The Incas didn't appear until around the Middle Ages and actually only ruled for a very short time. This was a surprise as we'd always thought they were the original Peruvian civilisation and had been there for thousands of years. Edward told us we were not alone in this and the vast majority of tourists are as surprised as we were. The area covered about 500 hectares and the brick walls were very well preserved because they were covered in sand for hundreds of years and undisturbed by wind or rain (Lima gets about 4cm a year, most of it winter drizzle not a proper soaking).
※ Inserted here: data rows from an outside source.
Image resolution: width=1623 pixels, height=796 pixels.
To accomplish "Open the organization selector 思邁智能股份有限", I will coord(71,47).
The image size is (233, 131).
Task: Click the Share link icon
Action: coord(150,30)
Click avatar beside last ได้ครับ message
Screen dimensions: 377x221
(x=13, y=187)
I can't remember all the facts we were given about the different style of building, but various civilisations laid the bricks horizontally, sideways, in big blocks or small ones.

Archaeologists believe that, historically, Pachacamac is arguably more significant than Machu Pichu. However, it is not nearly as spectacular and neither is it in such a breathtaking setting; as you can see from the photos, green and jungley it's not.

There is one part of the site which does feature some fairly lush vegetation and that answered our question about how such a dry place could support a population. There are rivers which never run dry and the ancient peoples knew enough to build along the river courses. It puzzled us how there could be rivers in a land with almost no rain and we can only assume they rise in the mountains far inland and run for most of their course underground.

While we were at Pachacamac, we saw some of a unique breed of horses, only found in Peru. They have a very dainty gait, almost dancing, which looks very odd but is very comfortable for the riders as they hardly bounce or move at all and riders can travel all day without fatigue (one hopes that applies to the horses, too).

Peru is a mixture of very poor and very wealthy, all of whom seem to have an eye to the main chance. When the archaeological site at Pachacamac, which is still being actively excavated, was first discovered it was very remote from the city so workers were given permission to pitch their tents actually within the restricted site. These 'tents' have since been improved upon and altered until, lo and behold! there is a whole suburb of brick-built houses climbing the hill at the foot of which the site lies. As no-one thought to make the tent permits for a finite time, the owners of these properties can claim the right to be there ... hmmm, I doubt that argument would work anywhere else in the world.
After the morning at Pachacamac, we went into the city and had a drive-round of some of the neighbourhoods, including the old town centre which is now a Bohemian arty enclave. We said we would like some coffee and Edward said he'd take us to his favourite cafe. As we walked along, we appeared to be making for a Starbucks and I was just thinking "Don't say anything" when Martin said "Oh, Starbucks!". Edward laughed and said "Yes, but don't worry, that's not where we're going." Phew! We went to a very good cafe in an old 'shop house' (much like Singapore) where we had the best coffees ever.

Another drive through the city brought us to the very prosperous suburb of Miraflores where there were still some elegant houses but most had been sold and demolished so that multi-storey blocks of flats, each one costing a king's ransom, could be built on the land. The very modern and upmarket Larcomar complex has amazing views and excellent restaurants for lunch but the shopping (Chanel, Dolce & Gabbana etc.) was a bit rich for our blood. We could see the whole coast of Lima and the tremendous stretch of new parkland being cultivated for public entertainment and recreation; all artificially irrigated as there is virtually no rainfall. Ironically, given that the terrain is principally grey sand, the beaches are of imported golden sand - I guess the grey stuff isn't very inviting.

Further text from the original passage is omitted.